Start of Extracted text

A BRIDE’S COOKBOOK: A KITCHEN PRIMER BY Peggy Harvey, 1962 new & used copies $12.00.
BRIDE IN THE KITCHEN by cookbook author Betty Wason, published in 1964. (Not listed in Amazon or Alibris).


HENRY CHARPENTIER COOKBOOK (BRIDE’S BIBLE) – Henry Carpentier, 1970 (one listing $25.00)

A BRIDE’S VERY FIRST COOKBOOK by James Croom, 1996 paperback $0.01 (*this is a booklet; I recognize the title as one from my own cookbook collection).

THE BRIDE’S COOKBOOK by the editors of Bride Magazine, (1969) (used copies starting at $1.00) I bought a copy of this paperback cookbooklet – that sold originally for $1.45! It promises over 200 can’t fail recipes and more than 250 step-by-step illustrations. You know what? I like this little cookbook.

THE BRIDE’S COOKBOOK by Ernie Couch & Teri Mitchell, 1990

THE BRIDE AND GROOM’S FIRST COOKBOOK by Abigail Kirsch and Susan M. Greenberg, January 1996 (new $0.72, used starting at one cent, collectible copy at $3.99)

End of Extracted text

§ **Problem set**:
1) Summarize the cookbook list in two sentences.
2) Answer these questions from the cookbook list.
(a) In what year was Bride in the Kitchen by Betty Wason published?
(b) How many step-by-step illustrations does The Bride's Cookbook by the editors of Bride Magazine promise?
(c) Who wrote A Bride's Very First Cookbook?

Start of Material provided

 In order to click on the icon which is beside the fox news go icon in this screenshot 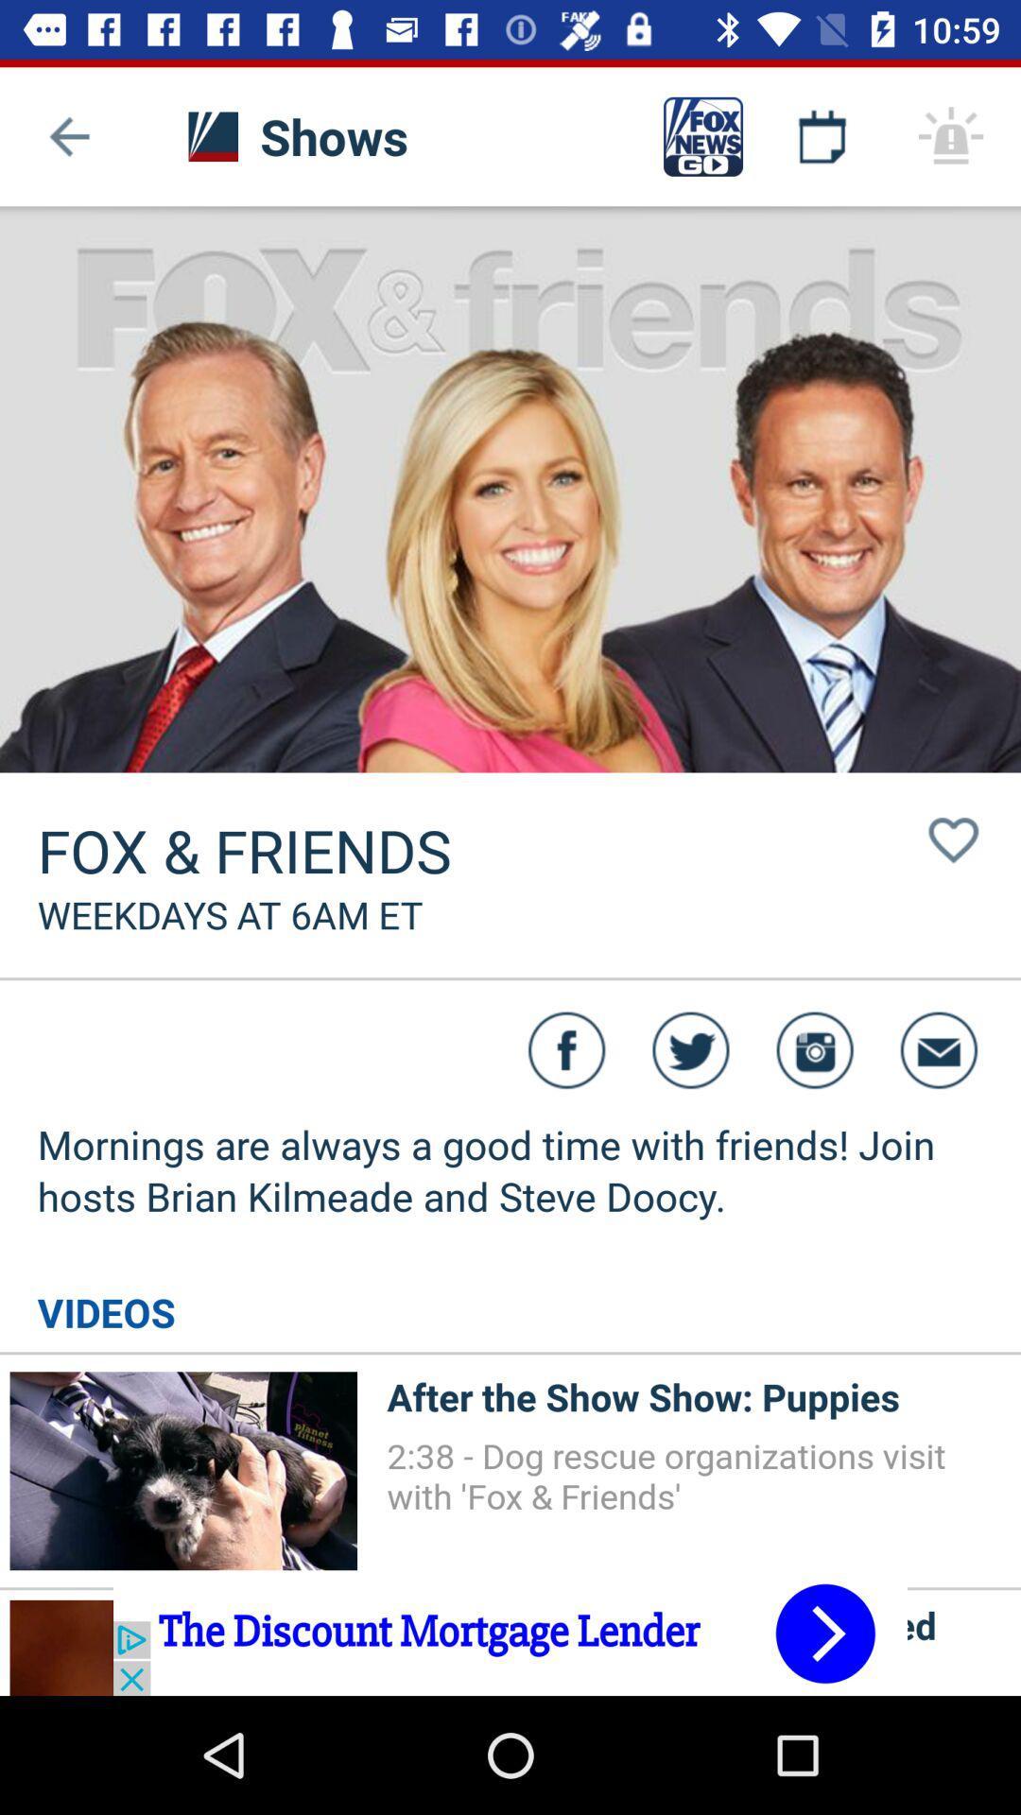, I will do `click(821, 135)`.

End of Material provided

§ **Set of answers**:
1) The cookbook list names cookbooks with "bride" in their titles, published between 1962 and 1996, along with their authors, dates, and, for most, the prices of available copies. The writer bought a copy of The Bride's Cookbook by the editors of Bride Magazine, a paperback that originally sold for $1.45 and promises over 200 can't-fail recipes, and likes it.

2)
(a) 1964
(b) More than 250
(c) James Croom